Russia has freed jailed Ukrainian pilot Nadiya Savchenko, who became a symbol of resistance against Moscow.
"I
am free," Savchenko told a crowd of reporters and politicians as she
arrived in Kiev as part of a prisoner swap with two alleged Russian
soldiers.
She was sentenced to 22 years in jail for killing two Russian journalists in eastern Ukraine, charges she denied.
The two Russians - Yevgeny Yerofeyev and Alexander Alexandrov - were earlier flown from Kiev to Moscow.
Savchenko was pardoned by Russian President Vladimir Putin before her return to Ukraine.
Mr Putin said he had acted after meeting relatives of the two Russian journalists, who had asked him to show mercy to Savchenko.
In Ukraine, President Petro Poroshenko pardoned the two Russian nationals.
In a tweet (in Ukrainian) earlier on Wednesday, Mr Poroshenko wrote: "The presidential plane with Hero of Ukraine Nadiya Savchenko has landed!"

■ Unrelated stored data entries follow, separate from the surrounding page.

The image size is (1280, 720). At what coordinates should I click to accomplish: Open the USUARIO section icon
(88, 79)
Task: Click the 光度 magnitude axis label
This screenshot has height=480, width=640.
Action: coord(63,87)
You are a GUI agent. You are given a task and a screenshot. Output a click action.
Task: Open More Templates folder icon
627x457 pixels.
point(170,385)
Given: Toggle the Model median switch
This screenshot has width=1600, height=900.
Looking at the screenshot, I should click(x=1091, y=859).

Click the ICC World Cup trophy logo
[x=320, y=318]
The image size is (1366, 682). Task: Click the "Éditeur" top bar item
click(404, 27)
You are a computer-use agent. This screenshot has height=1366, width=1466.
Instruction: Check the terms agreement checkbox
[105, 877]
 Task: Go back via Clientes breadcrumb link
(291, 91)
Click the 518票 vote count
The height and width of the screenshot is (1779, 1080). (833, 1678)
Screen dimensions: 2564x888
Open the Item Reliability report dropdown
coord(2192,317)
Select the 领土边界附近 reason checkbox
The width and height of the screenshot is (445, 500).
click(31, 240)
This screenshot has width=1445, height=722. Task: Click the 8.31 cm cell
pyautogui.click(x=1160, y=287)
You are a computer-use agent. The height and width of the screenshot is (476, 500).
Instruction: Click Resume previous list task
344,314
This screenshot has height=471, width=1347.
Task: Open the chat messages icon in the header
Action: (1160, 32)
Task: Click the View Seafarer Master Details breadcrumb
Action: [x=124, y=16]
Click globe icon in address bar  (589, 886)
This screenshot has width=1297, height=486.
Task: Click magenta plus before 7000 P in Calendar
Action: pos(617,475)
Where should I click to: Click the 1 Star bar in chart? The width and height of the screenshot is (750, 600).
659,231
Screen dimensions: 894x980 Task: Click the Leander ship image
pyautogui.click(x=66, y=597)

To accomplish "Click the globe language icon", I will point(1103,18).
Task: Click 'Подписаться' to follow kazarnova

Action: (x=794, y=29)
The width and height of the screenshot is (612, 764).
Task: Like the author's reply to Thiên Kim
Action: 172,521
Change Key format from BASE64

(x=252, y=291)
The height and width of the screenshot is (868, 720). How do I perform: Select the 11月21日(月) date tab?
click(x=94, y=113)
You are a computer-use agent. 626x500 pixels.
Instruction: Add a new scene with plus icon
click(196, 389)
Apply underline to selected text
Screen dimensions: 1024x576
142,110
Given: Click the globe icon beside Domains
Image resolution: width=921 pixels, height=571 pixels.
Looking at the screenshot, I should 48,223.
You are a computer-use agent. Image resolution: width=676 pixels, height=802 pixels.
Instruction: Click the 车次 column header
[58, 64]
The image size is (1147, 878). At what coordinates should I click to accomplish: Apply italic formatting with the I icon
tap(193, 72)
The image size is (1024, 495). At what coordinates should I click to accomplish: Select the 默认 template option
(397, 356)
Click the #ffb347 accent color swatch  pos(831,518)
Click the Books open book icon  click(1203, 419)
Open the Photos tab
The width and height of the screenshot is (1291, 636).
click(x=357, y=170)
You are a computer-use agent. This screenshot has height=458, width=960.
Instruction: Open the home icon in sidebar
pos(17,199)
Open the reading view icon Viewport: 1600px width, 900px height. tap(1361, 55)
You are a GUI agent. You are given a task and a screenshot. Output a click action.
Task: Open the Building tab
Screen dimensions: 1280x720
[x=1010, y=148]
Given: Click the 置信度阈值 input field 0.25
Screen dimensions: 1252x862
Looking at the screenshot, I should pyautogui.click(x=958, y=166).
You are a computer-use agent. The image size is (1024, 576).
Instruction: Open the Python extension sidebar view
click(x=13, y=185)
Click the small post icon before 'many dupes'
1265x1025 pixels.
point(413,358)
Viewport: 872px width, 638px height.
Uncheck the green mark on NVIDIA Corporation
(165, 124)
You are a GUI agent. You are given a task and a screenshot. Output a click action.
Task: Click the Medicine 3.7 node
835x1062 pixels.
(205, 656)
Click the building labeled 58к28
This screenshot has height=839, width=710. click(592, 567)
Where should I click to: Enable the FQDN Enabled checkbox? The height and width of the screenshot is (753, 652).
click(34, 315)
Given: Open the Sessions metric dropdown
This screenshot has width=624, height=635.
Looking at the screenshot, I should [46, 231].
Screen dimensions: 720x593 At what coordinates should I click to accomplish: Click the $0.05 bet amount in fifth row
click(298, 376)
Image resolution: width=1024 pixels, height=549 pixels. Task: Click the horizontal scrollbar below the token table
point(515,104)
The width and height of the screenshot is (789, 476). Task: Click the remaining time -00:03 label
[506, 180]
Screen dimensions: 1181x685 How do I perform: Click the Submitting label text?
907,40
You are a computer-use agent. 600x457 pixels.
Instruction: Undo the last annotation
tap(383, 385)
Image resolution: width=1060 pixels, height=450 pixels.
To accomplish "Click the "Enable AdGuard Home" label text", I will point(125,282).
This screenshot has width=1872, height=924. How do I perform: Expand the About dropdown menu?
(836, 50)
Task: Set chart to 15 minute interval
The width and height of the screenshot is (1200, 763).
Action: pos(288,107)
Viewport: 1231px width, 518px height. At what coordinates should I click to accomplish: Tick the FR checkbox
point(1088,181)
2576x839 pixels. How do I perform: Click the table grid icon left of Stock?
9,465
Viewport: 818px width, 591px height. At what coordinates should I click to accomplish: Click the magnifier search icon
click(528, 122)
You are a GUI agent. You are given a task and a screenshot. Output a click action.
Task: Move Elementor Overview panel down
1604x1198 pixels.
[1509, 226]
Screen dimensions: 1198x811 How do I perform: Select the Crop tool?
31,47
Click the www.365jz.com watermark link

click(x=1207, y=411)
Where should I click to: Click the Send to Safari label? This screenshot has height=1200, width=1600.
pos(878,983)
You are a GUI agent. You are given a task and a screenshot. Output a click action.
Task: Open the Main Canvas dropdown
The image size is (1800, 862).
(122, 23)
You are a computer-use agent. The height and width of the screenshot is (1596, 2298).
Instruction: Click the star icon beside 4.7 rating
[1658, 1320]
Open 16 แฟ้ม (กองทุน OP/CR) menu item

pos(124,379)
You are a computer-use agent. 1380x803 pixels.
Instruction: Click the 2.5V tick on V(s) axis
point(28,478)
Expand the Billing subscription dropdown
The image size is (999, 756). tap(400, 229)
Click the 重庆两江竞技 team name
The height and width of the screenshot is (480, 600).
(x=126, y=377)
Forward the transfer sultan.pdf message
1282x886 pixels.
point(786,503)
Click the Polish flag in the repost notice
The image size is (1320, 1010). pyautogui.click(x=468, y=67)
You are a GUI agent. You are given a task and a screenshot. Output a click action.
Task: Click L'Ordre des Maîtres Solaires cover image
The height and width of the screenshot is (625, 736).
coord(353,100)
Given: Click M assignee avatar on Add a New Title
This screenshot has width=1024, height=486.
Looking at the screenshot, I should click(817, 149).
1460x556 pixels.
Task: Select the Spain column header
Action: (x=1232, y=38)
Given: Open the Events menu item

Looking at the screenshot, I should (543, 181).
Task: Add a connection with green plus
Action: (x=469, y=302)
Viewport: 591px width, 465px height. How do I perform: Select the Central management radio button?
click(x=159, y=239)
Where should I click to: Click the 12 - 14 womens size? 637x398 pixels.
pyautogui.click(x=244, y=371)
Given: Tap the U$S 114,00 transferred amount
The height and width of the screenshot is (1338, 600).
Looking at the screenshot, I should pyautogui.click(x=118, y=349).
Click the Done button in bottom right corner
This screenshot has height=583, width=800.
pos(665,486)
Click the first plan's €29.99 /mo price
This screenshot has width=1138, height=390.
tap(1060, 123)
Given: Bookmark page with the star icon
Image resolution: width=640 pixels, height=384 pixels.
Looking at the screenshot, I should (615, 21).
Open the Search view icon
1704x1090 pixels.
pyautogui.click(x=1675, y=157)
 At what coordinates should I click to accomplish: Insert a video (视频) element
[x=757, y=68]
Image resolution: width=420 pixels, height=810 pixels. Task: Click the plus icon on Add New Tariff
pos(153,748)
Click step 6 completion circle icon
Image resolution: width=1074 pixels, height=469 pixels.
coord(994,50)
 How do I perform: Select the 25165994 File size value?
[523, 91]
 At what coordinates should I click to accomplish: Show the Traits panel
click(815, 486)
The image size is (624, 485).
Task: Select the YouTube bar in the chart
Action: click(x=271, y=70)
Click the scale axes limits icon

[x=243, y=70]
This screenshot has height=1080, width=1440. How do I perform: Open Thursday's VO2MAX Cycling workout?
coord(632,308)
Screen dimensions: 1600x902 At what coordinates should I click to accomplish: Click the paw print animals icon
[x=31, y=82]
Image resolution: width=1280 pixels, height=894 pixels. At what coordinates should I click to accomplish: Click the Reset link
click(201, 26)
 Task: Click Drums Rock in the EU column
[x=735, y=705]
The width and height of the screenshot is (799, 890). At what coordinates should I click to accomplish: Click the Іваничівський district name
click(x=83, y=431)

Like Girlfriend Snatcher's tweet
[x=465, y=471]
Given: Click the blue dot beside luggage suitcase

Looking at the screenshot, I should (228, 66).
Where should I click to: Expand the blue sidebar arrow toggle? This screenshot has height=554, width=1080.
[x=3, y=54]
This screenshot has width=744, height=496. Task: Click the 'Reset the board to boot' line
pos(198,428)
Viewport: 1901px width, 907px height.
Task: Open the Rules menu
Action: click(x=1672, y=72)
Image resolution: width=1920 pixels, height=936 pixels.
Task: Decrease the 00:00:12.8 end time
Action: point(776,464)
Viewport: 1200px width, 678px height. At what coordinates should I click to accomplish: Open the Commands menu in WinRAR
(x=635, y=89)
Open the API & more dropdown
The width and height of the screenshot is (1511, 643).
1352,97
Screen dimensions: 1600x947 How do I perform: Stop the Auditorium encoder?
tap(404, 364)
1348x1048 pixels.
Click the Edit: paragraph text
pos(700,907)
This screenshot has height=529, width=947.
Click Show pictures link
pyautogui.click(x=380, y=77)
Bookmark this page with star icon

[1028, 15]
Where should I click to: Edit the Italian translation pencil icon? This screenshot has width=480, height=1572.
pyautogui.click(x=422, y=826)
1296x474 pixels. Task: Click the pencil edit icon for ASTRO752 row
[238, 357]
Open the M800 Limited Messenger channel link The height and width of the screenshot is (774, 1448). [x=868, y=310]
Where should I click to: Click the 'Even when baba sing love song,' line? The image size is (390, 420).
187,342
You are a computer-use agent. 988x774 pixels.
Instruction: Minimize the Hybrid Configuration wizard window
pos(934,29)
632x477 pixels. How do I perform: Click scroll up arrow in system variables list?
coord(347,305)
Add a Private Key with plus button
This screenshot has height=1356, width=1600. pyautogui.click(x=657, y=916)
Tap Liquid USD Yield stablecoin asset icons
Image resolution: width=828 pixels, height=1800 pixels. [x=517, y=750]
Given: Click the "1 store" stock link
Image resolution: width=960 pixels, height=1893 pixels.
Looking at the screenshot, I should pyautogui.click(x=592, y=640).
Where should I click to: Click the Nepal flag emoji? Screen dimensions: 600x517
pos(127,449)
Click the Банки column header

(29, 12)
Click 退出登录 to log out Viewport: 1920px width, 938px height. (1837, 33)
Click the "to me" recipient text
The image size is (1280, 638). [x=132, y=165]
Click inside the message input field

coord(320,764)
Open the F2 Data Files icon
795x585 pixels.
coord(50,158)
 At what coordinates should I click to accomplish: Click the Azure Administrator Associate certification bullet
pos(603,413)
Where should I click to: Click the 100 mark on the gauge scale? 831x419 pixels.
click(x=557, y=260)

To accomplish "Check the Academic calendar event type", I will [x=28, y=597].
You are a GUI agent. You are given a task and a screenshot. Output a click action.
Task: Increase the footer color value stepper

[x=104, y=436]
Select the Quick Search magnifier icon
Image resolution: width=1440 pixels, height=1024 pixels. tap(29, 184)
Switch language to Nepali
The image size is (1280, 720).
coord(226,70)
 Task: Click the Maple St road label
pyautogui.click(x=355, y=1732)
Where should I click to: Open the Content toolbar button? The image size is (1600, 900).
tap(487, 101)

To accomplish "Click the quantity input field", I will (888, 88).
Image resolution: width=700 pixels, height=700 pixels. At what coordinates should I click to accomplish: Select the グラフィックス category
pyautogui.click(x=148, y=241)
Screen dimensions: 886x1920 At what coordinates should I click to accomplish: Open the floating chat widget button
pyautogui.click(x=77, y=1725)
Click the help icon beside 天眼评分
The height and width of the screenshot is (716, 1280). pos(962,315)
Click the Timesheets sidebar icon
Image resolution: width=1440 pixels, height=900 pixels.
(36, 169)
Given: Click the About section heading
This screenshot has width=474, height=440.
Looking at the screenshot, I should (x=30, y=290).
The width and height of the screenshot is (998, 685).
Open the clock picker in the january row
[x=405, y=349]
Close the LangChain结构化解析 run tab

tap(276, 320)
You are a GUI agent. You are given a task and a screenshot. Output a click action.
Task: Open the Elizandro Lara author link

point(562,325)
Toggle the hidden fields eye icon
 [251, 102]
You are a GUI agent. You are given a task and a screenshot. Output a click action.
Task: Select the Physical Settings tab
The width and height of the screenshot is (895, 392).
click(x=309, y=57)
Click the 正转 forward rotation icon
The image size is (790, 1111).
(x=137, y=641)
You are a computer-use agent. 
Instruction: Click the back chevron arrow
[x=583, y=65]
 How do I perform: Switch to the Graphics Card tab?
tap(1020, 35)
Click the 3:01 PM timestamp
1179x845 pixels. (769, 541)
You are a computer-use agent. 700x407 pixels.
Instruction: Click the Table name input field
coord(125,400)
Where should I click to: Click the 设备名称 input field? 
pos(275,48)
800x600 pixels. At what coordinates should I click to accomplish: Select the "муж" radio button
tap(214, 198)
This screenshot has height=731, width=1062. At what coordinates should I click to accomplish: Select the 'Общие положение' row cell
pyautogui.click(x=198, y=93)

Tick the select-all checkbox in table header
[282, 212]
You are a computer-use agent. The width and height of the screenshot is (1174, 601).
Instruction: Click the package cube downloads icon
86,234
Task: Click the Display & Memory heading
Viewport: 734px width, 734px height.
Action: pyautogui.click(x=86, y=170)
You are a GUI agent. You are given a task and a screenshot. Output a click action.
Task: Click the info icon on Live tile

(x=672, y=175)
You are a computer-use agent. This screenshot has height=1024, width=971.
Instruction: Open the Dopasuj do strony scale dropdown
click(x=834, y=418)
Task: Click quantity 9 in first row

At a joint news conference with President Poroshenko later on
Wednesday, Savchenko thanked her family and the people of Ukraine for
supporting her while she was held in Russia.
"Ukraine has the
right to be, and it will be!" she said, pledging to do everything she
could to free all Ukrainian nationals still being kept prisoner in
Russia and in parts of Ukraine controlled by pro-Russian rebels.
Meanwhile, President Poroshenko - who awarded Savchenko a Hero of Ukraine star - said: "This is our common victory!"
He
also personally thanked German Chancellor Angela Merkel, French
President Francois Hollande and US President Barack Obama for supporting
Ukraine.
Nadiya Savchenko is back on Ukrainian soil, and the first indications
are that she will be the same outspoken firebrand that she was during
Russian captivity.
Undoubtedly, the Kremlin will remain one of her
main targets. But it will be interesting to watch which Ukrainian
politicians will become the focus of her ire.
Her politics apparently lean towards the nationalist camp - though how far they extend in this direction remains to be seen.
While
in prison she was elected as a parliamentary deputy from Yulia
Tymoshenko's Fatherland party. Both Savchenko and Ms Tymoshenko are
strong-willed personalities - and conflicts between them might erupt.
But
the biggest question is how she and President Petro Poroshenko will get
along. Savchenko voiced her support for the Minsk peace agreements, and
Mr Poroshenko looked pleased as he stood beside her.
But she also
said that "peace is only possible through war". If she decides to turn
against the president, the anti-Poroshenko camp will be strengthened by
what at the moment is Ukraine's most powerful political voice.
Savchenko was captured in 2014, as pro-Russian separatists in Ukraine's eastern Donetsk and Luhansk regions battled government forces.
She was charged with directing artillery fire that killed the two journalists, but she says she was kidnapped prior to the attack and handed over the border to the Russian authorities.
Her time in jail saw her mount a hunger strike and she was even elected in absentia to Ukraine's parliament and the Parliamentary Assembly of the Council of Europe.